Congress makes the following findings:
(1) On March 6, 2014, President Barack Obama issued Executive Order No. 13660 (79 Fed. Reg. 13493; relating to blocking property of certain persons contributing to the situation in Ukraine), which authorizes the Secretary of the Treasury, in consultation with the Secretary of State, to impose sanctions on those determined to be undermining democratic processes and institutions in Ukraine or threatening the peace, security, stability, sovereignty, and territorial integrity of Ukraine. President Obama subsequently issued Executive Order No. 13661 (79 Fed. Reg. 15535; relating to blocking property of additional persons contributing to the situation in Ukraine) and Executive Order No. 13662 (79 Fed. Reg. 16169; relating to blocking property of additional persons contributing to the situation in Ukraine) to expand sanctions on certain persons contributing to the situation in Ukraine.
(2) On December 18, 2014, the Ukraine Freedom Support Act of 2014 was enacted (Public Law 113–272; 22 U.S.C. 8921 et seq.), which includes provisions directing the President to impose sanctions on foreign persons that the President determines to be entities owned or controlled by the Government of the Russian Federation or nationals of the Russian Federation that manufacture, sell, transfer, or otherwise provide certain defense articles into Syria.
(3) On April 1, 2015, President Obama issued Executive Order No. 13694 (80 Fed. Reg. 18077; relating to blocking the property of certain persons engaging in significant malicious cyber-enabled activities), which authorizes the Secretary of the Treasury, in consultation with the Attorney General and the Secretary of State, to impose sanctions on persons determined to be engaged in malicious cyber-hacking.

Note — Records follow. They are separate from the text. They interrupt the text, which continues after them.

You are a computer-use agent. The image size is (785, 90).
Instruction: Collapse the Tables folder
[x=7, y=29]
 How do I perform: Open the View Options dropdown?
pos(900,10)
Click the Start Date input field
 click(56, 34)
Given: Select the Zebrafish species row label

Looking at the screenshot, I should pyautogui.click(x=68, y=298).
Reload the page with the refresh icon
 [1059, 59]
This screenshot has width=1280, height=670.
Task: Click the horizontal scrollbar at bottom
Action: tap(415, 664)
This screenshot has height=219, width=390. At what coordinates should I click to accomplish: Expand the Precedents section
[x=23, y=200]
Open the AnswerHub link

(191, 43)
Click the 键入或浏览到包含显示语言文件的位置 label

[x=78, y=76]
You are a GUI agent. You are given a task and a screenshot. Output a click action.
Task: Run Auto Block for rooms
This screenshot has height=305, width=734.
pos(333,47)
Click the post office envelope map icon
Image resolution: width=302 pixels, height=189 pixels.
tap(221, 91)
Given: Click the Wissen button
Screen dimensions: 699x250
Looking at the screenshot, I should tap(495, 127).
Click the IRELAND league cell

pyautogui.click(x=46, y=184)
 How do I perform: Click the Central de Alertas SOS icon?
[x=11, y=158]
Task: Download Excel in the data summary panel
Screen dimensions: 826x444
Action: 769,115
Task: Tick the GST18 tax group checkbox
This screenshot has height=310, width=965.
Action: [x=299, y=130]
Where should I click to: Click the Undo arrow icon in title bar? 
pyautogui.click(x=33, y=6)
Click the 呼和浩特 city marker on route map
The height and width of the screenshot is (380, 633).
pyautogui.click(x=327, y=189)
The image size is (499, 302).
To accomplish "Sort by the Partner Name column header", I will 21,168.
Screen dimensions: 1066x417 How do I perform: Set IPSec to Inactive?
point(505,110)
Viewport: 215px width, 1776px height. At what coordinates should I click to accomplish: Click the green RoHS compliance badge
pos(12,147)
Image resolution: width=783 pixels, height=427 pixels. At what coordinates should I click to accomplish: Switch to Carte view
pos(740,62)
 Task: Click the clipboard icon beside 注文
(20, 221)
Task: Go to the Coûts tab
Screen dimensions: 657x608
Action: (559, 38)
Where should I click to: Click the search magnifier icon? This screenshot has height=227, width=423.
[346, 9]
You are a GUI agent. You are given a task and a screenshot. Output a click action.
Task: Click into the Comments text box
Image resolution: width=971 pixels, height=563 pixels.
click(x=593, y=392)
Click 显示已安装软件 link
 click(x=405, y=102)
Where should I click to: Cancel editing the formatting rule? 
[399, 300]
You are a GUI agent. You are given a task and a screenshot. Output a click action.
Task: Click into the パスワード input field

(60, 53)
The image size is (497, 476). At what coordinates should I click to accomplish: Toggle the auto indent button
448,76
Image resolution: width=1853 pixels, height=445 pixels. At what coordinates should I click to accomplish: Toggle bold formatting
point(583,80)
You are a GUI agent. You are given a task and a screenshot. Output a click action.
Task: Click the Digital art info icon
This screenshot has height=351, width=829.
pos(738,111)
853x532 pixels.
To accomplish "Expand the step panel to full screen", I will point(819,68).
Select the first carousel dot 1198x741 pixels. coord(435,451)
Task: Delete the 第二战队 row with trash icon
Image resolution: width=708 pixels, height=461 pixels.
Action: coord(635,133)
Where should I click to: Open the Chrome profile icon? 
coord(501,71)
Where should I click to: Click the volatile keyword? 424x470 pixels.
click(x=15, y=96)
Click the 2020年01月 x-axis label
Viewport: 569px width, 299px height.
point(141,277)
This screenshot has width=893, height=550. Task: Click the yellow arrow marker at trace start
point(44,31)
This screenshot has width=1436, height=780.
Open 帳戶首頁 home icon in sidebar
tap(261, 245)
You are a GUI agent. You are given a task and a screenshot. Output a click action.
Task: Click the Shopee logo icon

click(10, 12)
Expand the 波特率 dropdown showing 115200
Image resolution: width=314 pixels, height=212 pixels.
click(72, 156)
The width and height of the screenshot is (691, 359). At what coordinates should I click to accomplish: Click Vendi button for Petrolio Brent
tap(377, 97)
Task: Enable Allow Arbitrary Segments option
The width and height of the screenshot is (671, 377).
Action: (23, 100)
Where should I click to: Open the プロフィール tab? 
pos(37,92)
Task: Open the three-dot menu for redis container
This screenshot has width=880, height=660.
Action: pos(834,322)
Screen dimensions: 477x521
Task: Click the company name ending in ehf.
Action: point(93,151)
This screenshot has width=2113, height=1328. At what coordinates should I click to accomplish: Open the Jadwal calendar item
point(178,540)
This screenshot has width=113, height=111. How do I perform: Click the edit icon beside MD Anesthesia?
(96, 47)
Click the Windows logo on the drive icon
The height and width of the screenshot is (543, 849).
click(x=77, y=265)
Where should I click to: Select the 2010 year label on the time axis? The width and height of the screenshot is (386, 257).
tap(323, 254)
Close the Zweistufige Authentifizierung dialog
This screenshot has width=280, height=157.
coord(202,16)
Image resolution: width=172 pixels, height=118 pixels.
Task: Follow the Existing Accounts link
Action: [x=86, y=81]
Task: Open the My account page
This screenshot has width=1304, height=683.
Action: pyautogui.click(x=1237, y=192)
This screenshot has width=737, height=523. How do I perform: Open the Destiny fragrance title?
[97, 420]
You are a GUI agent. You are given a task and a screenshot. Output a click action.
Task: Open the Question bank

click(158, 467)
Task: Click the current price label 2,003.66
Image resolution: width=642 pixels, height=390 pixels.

(4) On July 26, 2016, President Obama approved a Presidential Policy Directive on United States Cyber Incident Coordination, which states, “certain cyber incidents that have significant impacts on an entity, our national security, or the broader economy require a unique approach to response efforts”.
(5) On December 29, 2016, President Obama issued an annex to Executive Order No. 13694, which authorized sanctions on the following entities and individuals:
(A) The Main Intelligence Directorate (also known as Glavnoe Razvedyvatel’noe Upravlenie or the GRU) in Moscow, Russian Federation.
(B) The Federal Security Service (also known as Federalnaya Sluzhba Bezopasnosti or the FSB) in Moscow, Russian Federation.
(C) The Special Technology Center (also known as STLC, Ltd. Special Technology Center St. Petersburg) in St. Petersburg, Russian Federation.
(D) Zorsecurity (also known as Esage Lab) in Moscow, Russian Federation.
(E) The autonomous noncommercial organization known as the Professional Association of Designers of Data Processing Systems (also known as ANO PO KSI) in Moscow, Russian Federation.
(F) Igor Valentinovich Korobov.
(G) Sergey Aleksandrovich Gizunov.
(H) Igor Olegovich Kostyukov.
(I) Vladimir Stepanovich Alexseyev.
(6) On January 6, 2017, an assessment of the United States intelligence community entitled, “Assessing Russian Activities and Intentions in Recent U.S. Elections” stated, “Russian President Vladimir Putin ordered an influence campaign in 2016 aimed at the United States presidential election.” The assessment warns that “Moscow will apply lessons learned from its Putin-ordered campaign aimed at the U.S. Presidential election to future influence efforts worldwide, including against U.S. allies and their election processes”.